A word-for-word restatement of every record is required.

Input for this task →
-------------------------
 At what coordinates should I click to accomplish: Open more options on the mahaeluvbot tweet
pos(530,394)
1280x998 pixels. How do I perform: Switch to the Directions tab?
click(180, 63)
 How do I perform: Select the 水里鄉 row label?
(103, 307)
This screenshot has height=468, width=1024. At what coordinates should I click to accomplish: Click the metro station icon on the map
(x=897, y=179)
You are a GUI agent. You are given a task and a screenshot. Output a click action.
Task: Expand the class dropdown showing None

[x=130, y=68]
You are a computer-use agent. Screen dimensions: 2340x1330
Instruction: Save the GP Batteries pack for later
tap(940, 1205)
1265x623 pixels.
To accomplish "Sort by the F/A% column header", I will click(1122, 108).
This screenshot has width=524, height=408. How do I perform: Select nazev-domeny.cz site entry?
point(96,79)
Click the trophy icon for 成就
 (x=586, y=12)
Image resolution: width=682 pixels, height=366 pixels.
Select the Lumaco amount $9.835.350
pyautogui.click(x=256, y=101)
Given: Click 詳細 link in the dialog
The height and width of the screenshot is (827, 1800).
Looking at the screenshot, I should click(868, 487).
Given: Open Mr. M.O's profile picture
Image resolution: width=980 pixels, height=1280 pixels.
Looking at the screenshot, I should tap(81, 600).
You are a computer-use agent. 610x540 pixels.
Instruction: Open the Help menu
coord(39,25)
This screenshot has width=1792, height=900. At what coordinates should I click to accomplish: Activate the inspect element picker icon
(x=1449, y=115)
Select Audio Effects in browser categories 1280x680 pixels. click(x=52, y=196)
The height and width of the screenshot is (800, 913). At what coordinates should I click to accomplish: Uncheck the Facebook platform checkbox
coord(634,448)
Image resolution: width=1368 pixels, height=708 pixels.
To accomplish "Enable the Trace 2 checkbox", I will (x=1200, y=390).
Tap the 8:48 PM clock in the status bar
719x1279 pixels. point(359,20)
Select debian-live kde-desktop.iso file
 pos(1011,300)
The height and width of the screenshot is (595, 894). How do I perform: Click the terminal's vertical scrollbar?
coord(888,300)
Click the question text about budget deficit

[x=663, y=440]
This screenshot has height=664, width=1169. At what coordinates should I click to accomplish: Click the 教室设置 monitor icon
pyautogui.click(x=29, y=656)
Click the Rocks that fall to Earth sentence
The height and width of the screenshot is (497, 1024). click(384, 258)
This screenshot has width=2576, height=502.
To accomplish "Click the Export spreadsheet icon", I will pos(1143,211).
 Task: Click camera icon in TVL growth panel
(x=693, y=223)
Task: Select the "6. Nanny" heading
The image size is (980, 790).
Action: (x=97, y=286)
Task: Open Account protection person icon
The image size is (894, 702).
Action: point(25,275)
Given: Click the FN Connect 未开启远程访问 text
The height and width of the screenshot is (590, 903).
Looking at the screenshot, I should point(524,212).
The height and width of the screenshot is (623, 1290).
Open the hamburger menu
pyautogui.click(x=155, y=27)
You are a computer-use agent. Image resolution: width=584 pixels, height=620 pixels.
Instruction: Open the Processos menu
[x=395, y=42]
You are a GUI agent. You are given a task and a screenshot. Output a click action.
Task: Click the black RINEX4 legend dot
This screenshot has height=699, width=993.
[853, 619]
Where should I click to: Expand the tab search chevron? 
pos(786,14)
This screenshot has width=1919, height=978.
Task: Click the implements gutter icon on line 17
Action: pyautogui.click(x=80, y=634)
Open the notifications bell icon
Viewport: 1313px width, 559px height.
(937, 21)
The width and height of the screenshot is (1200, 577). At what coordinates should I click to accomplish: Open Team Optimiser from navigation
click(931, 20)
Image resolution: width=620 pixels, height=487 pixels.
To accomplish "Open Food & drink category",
-------------------------
The completed task →
 At what coordinates should I click to accomplish: Open more options on the mahaeluvbot tweet
pos(530,394)
1280x998 pixels. How do I perform: Switch to the Directions tab?
click(180, 63)
 How do I perform: Select the 水里鄉 row label?
(103, 307)
This screenshot has height=468, width=1024. At what coordinates should I click to accomplish: Click the metro station icon on the map
(x=897, y=179)
You are a GUI agent. You are given a task and a screenshot. Output a click action.
Task: Expand the class dropdown showing None

[x=130, y=68]
You are a computer-use agent. Screen dimensions: 2340x1330
Instruction: Save the GP Batteries pack for later
tap(940, 1205)
1265x623 pixels.
To accomplish "Sort by the F/A% column header", I will click(1122, 108).
This screenshot has width=524, height=408. How do I perform: Select nazev-domeny.cz site entry?
point(96,79)
Click the trophy icon for 成就
 (x=586, y=12)
Image resolution: width=682 pixels, height=366 pixels.
Select the Lumaco amount $9.835.350
pyautogui.click(x=256, y=101)
Given: Click 詳細 link in the dialog
The height and width of the screenshot is (827, 1800).
Looking at the screenshot, I should click(868, 487).
Given: Open Mr. M.O's profile picture
Image resolution: width=980 pixels, height=1280 pixels.
Looking at the screenshot, I should tap(81, 600).
You are a computer-use agent. 610x540 pixels.
Instruction: Open the Help menu
coord(39,25)
This screenshot has width=1792, height=900. At what coordinates should I click to accomplish: Activate the inspect element picker icon
(x=1449, y=115)
Select Audio Effects in browser categories 1280x680 pixels. click(x=52, y=196)
The height and width of the screenshot is (800, 913). At what coordinates should I click to accomplish: Uncheck the Facebook platform checkbox
coord(634,448)
Image resolution: width=1368 pixels, height=708 pixels.
To accomplish "Enable the Trace 2 checkbox", I will (x=1200, y=390).
Tap the 8:48 PM clock in the status bar
719x1279 pixels. point(359,20)
Select debian-live kde-desktop.iso file
 pos(1011,300)
The height and width of the screenshot is (595, 894). How do I perform: Click the terminal's vertical scrollbar?
coord(888,300)
Click the question text about budget deficit

[x=663, y=440]
This screenshot has height=664, width=1169. At what coordinates should I click to accomplish: Click the 教室设置 monitor icon
pyautogui.click(x=29, y=656)
Click the Rocks that fall to Earth sentence
The height and width of the screenshot is (497, 1024). click(384, 258)
This screenshot has width=2576, height=502.
To accomplish "Click the Export spreadsheet icon", I will pos(1143,211).
 Task: Click camera icon in TVL growth panel
(x=693, y=223)
Task: Select the "6. Nanny" heading
The image size is (980, 790).
Action: (x=97, y=286)
Task: Open Account protection person icon
The image size is (894, 702).
Action: point(25,275)
Given: Click the FN Connect 未开启远程访问 text
The height and width of the screenshot is (590, 903).
Looking at the screenshot, I should point(524,212).
The height and width of the screenshot is (623, 1290).
Open the hamburger menu
pyautogui.click(x=155, y=27)
You are a computer-use agent. Image resolution: width=584 pixels, height=620 pixels.
Instruction: Open the Processos menu
[x=395, y=42]
You are a GUI agent. You are given a task and a screenshot. Output a click action.
Task: Click the black RINEX4 legend dot
This screenshot has height=699, width=993.
[853, 619]
Where should I click to: Expand the tab search chevron? 
pos(786,14)
This screenshot has width=1919, height=978.
Task: Click the implements gutter icon on line 17
Action: pyautogui.click(x=80, y=634)
Open the notifications bell icon
Viewport: 1313px width, 559px height.
(937, 21)
The width and height of the screenshot is (1200, 577). At what coordinates should I click to accomplish: Open Team Optimiser from navigation
click(931, 20)
Image resolution: width=620 pixels, height=487 pixels.
To accomplish "Open Food & drink category",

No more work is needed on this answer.